When most people think of bonds, they probably imagine decades old bearer bonds hidden away in Grandma’s attic. Not only is that an outdated description, it also doesn’t encompass what bonds really are. Brandon Marcott, founder of Edify Financial Planning, said that even the term “bond” doesn’t begin to encapsulate what those assets really mean. “‘Bond’ is so broad,” he said. “Just like ‘stock.' Saying that word really means nothing, as there are so many types of bonds that do so many different things. I think the classification of portfolios as x% stocks and x% bonds is confusing and misleading for clients.”

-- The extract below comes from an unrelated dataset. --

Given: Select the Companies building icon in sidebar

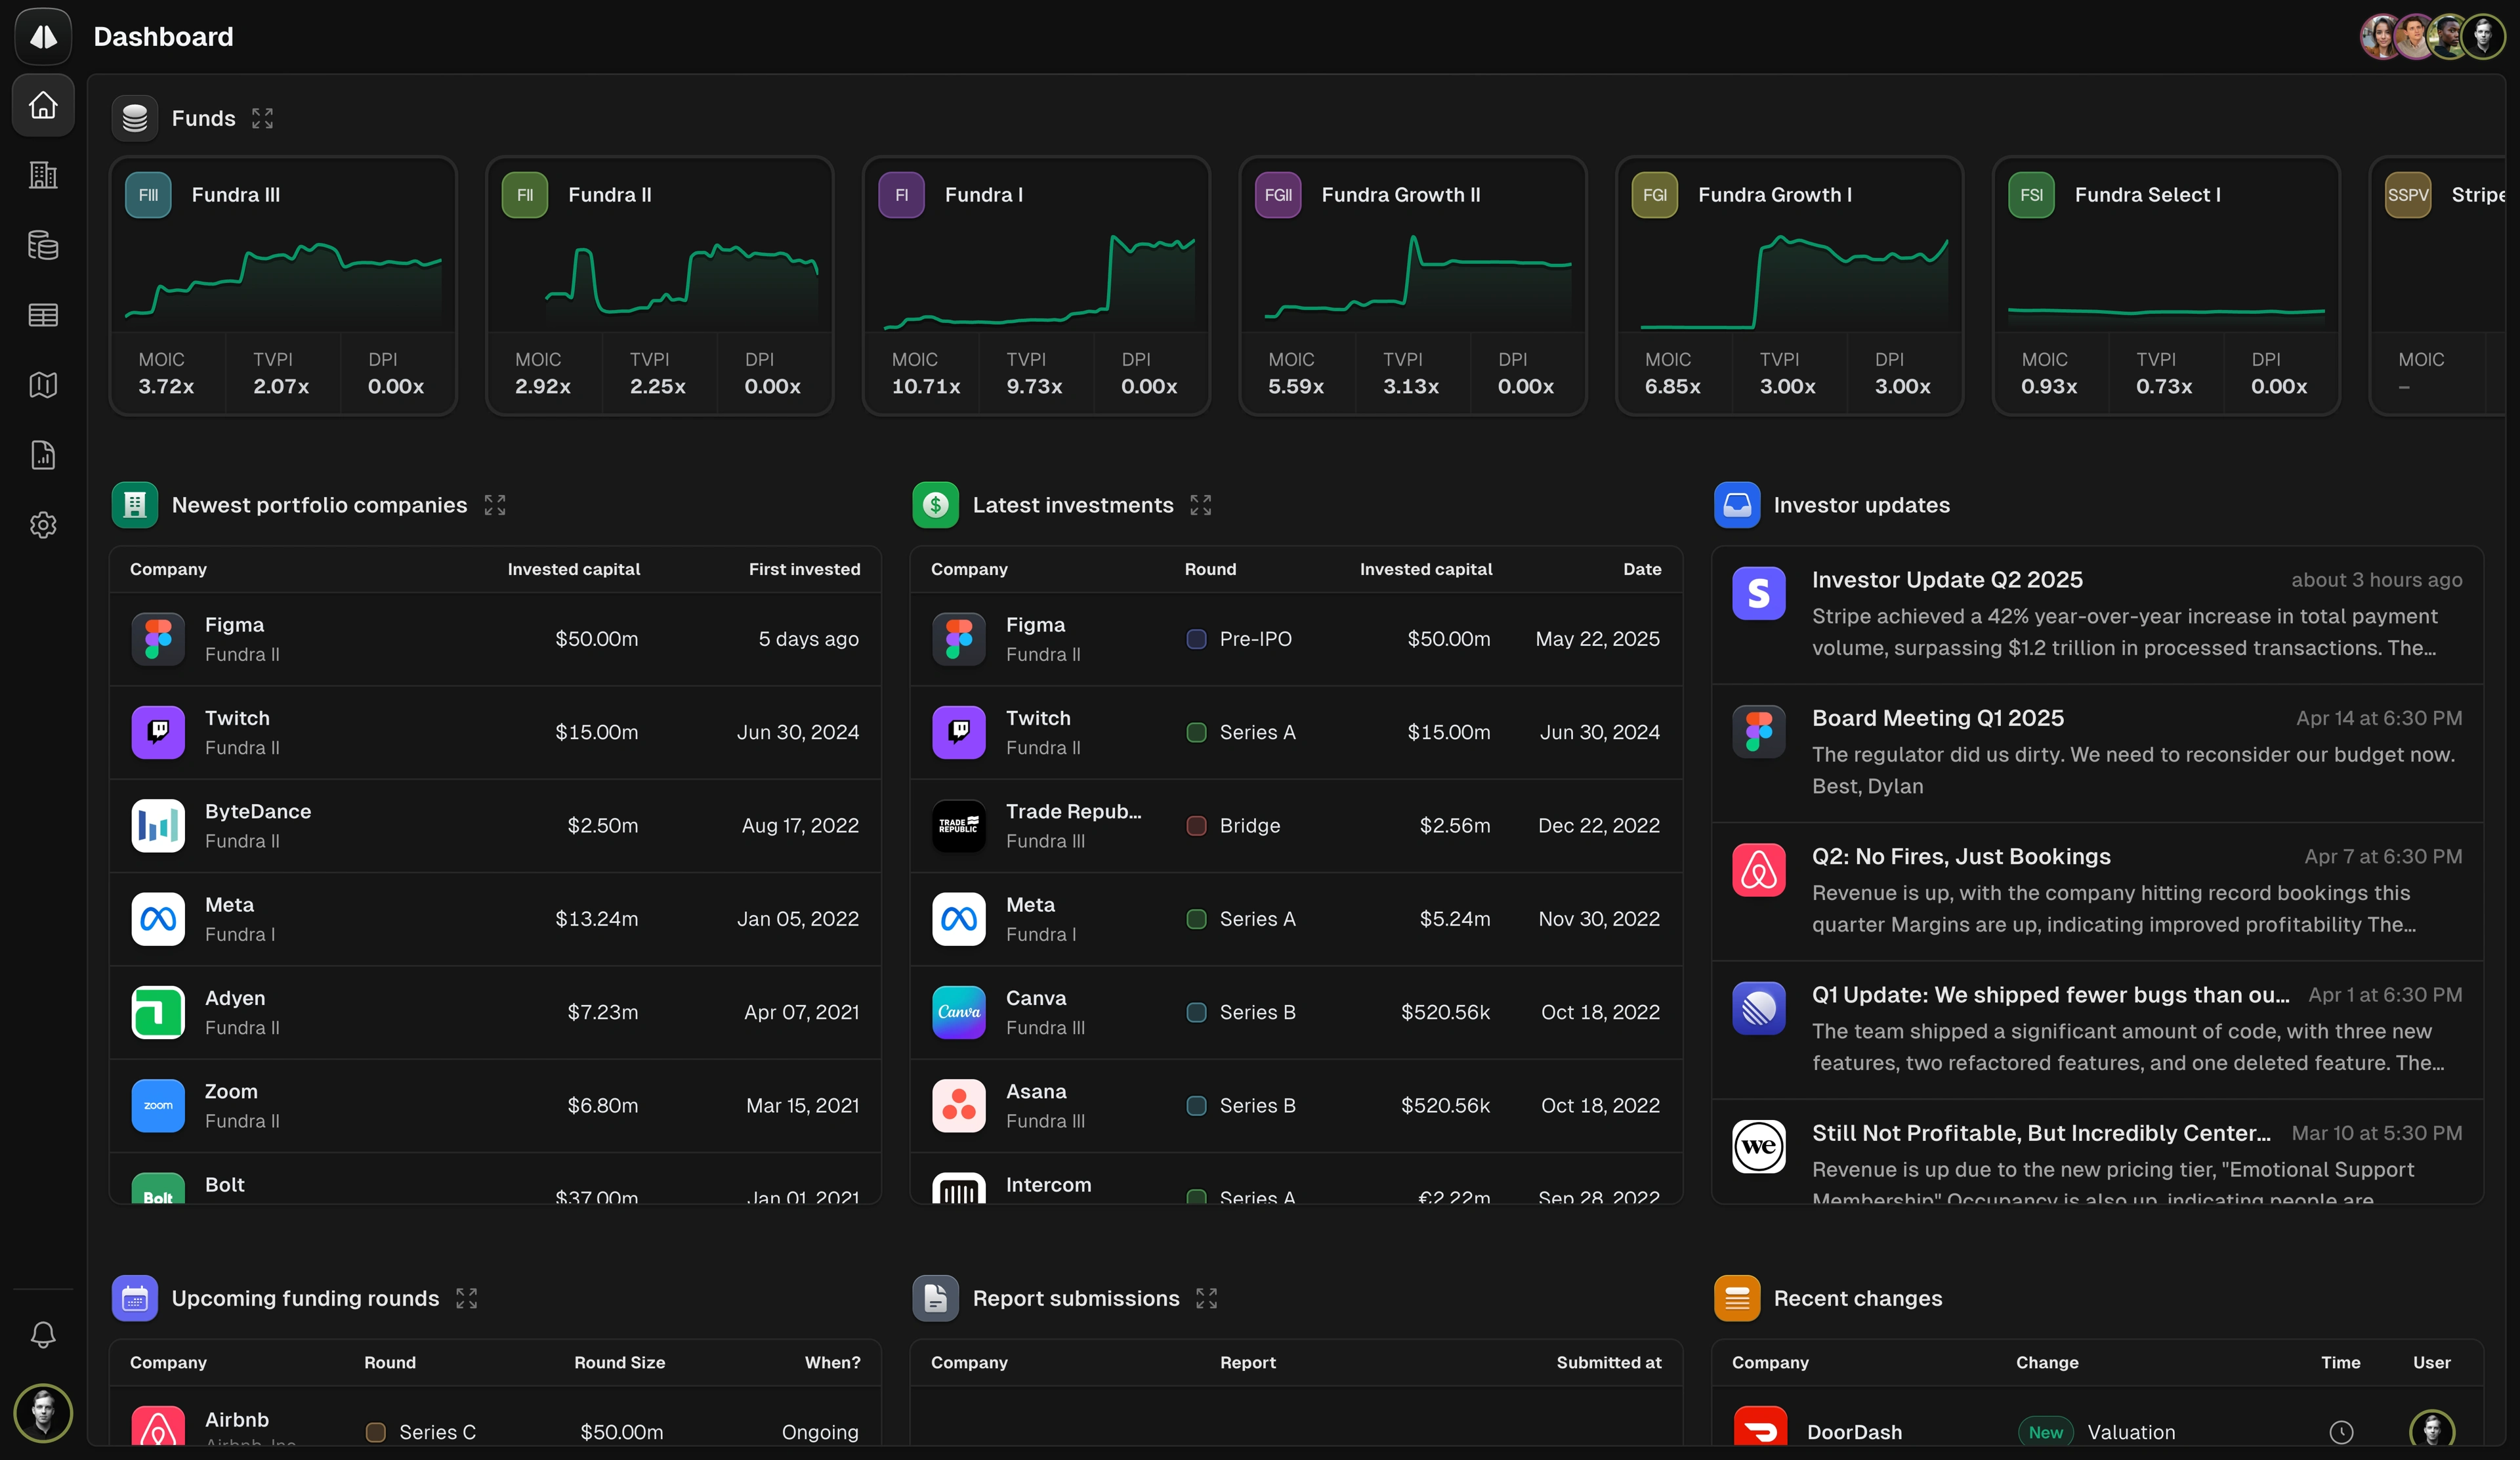Looking at the screenshot, I should (42, 175).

Have you had the wrong idea about bonds? Read below to find out and learn what the four biggest bond myths are. (For more, see: Bond Basics: Introduction.)

Bonds Are Always Safe

“True, it is more likely that a bond is more conservative than a stock, but that is not necessarily true,” Marcott said. “When owning a single bond, you have many risks. The company or entity could default, they could have a rating change, interest rates could change. All these drastically impact the value of your bond.” (For more, see: Six Biggest Bond Risks.)

Marcott said he’s had clients who have used bonds as savings accounts. If you need access to liquid funds, a bond is not the appropriate asset to use. “It doesn't take much of an interest rate change to affect bond value,” he said. They won’t be as unpredictable as stocks, but bonds are still tied to how the market is doing.

Your Bond is Guaranteed

There are no sure things, even when a bond is concerned. One of the risks that a person takes on when they buy a bond is the risk that the company will still be around when the bond reaches its maturity date. It’s always a possibility that the company will default and you won’t receive what you were promised. Like any area of investing, buying a bond is not a guarantee that it will reach its maturity date without issues. (For more, see: What are the Risks of Investing in a Bond?)

You Need a Broker to Buy Bonds

Even though it might seem easier to buy bonds through a broker, you’ll often find it better to buy them yourself. Brokers can charge a range of fees, significantly impacting your return. You could also find yourself going along with the broker’s recommendations, which may be wrong for your particular investing needs. If you’re going to get advice from someone about bonds, make sure they have a fiduciary obligation to put your priorities ahead of theirs.

Owning Bond Funds = Owning Individual Bonds

“Many investors think that holding a bond fund, a mutual fund or exchange-traded fund (ETF) is the same as holding individual bonds,” says Joseph Hogue, chartered financial analyst (CFA) and author of Peer Finance. “While buying a single mutual fund or ETF that holds many bonds might be easier, there are some disadvantages.” (For more, see: Pros and Cons of Bond Funds vs. Bond ETFs.)

There are fees that come with buying bond funds which can eat away at any profits you hope to earn. Bond funds combine the low volatility of bonds with some of the freedoms that you get with other assets. “The biggest disadvantage in bond funds is that investors have the opportunity to be their own worst enemy,” Hogue said. “As interest rates rise, the value of the bonds in the fund decreases and causes the price of the bond fund to decrease. The ease of buying and selling funds makes it too easy to panic and sell out of what should be a long-term investment. Investors holding individual bonds will always receive the yield at which they bought the bond, assuming they hold it to maturity and the company doesn’t default.”

Bottom Line

Even if you’re using bonds instead of stocks, the traditional rules of investing apply. Buy low, sell high. Don’t panic if the market is crashing. Bonds can be a great addition to your portfolio, if you’re aware of when they’re appropriate to add. Use them to diversify your assets, mitigate your risk and hedge your bets. (For more, see: Bond Basics: Yield, Price and Other Confusion.)